Prospects for peace remain somewhat remote. Israeli Prime Minister Benjamin Netanyahu has insisted in recent days that a ceasefire with Hezbollah is not on the table — and statements from the Israeli military on Tuesday suggested that its campaign in southern Lebanon was continuing in full force. Both the U.S. and Israel have said that the current ceasefire with Iran does not apply to Israel’s war with Hezbollah.
“This is a process, not an event,” Rubio said at the start of Tuesday’s talks, which he attended. “All of the complexities of this matter are not going to be resolved in the next six hours.”
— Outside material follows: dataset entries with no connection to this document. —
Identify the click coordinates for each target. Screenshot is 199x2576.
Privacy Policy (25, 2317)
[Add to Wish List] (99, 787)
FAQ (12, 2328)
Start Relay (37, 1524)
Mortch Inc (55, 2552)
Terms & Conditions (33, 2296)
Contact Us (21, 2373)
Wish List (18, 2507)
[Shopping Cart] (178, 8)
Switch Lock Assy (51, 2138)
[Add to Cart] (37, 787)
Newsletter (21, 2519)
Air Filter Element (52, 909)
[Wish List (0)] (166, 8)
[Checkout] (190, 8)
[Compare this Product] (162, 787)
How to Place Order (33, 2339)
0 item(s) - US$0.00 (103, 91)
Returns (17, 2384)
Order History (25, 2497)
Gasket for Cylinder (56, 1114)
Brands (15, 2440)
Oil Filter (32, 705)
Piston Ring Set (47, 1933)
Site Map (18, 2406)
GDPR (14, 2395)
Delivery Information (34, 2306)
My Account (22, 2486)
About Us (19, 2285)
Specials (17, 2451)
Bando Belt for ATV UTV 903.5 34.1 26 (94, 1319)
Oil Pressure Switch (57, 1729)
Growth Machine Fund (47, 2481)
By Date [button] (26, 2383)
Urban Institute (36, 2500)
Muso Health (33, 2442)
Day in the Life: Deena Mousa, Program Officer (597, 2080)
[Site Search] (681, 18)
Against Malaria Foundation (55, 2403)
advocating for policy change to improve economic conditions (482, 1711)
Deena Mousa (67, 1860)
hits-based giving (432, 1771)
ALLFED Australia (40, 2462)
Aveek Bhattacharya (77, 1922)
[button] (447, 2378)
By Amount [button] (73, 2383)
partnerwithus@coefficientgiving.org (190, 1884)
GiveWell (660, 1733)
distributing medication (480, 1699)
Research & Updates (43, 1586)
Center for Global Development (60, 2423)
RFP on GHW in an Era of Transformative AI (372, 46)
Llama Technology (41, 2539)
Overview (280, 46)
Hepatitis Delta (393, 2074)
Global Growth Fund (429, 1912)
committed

Still, after the meeting, Israel and Lebanon praised the “productive discussions” between their ambassadors and agreed to “launch direct negotiations” in the days ahead.
Are oil and gas prices going down yet?
After weekend peace talks broke down and Trump announced his own Hormuz blockade, oil prices jumped above $100 per barrel — then dipped slightly as the possibility of more talks emerged.
As of Tuesday, the U.S. average gas price has fallen a few cents from recent highs to $4.12 a gallon. But experts say that prewar, $3 gas is unlikely to return anytime this year. Even Trump predicted on Sunday that gas prices could be “the same, or maybe a little bit higher” by November’s midterm elections.
Meanwhile, the International Monetary Fund warned in a new report released on Tuesday that disruptions to oil markets could slow growth, fuel inflation and raise the possibility of a global recession this year. In its best-case scenario — a quick end to the war — the IMF said global growth would slow from 3.4% to 3.1%, while oil prices would rise by more than 21%. In its worst-case scenario, global growth would plummet to 2.4% and inflation would soar to 6%.
“The global outlook has abruptly darkened following the outbreak of war in the Middle East,” Pierre-Olivier Gourinchas, the IMF’s chief economist, wrote in the report. “The downside risks are tremendous.”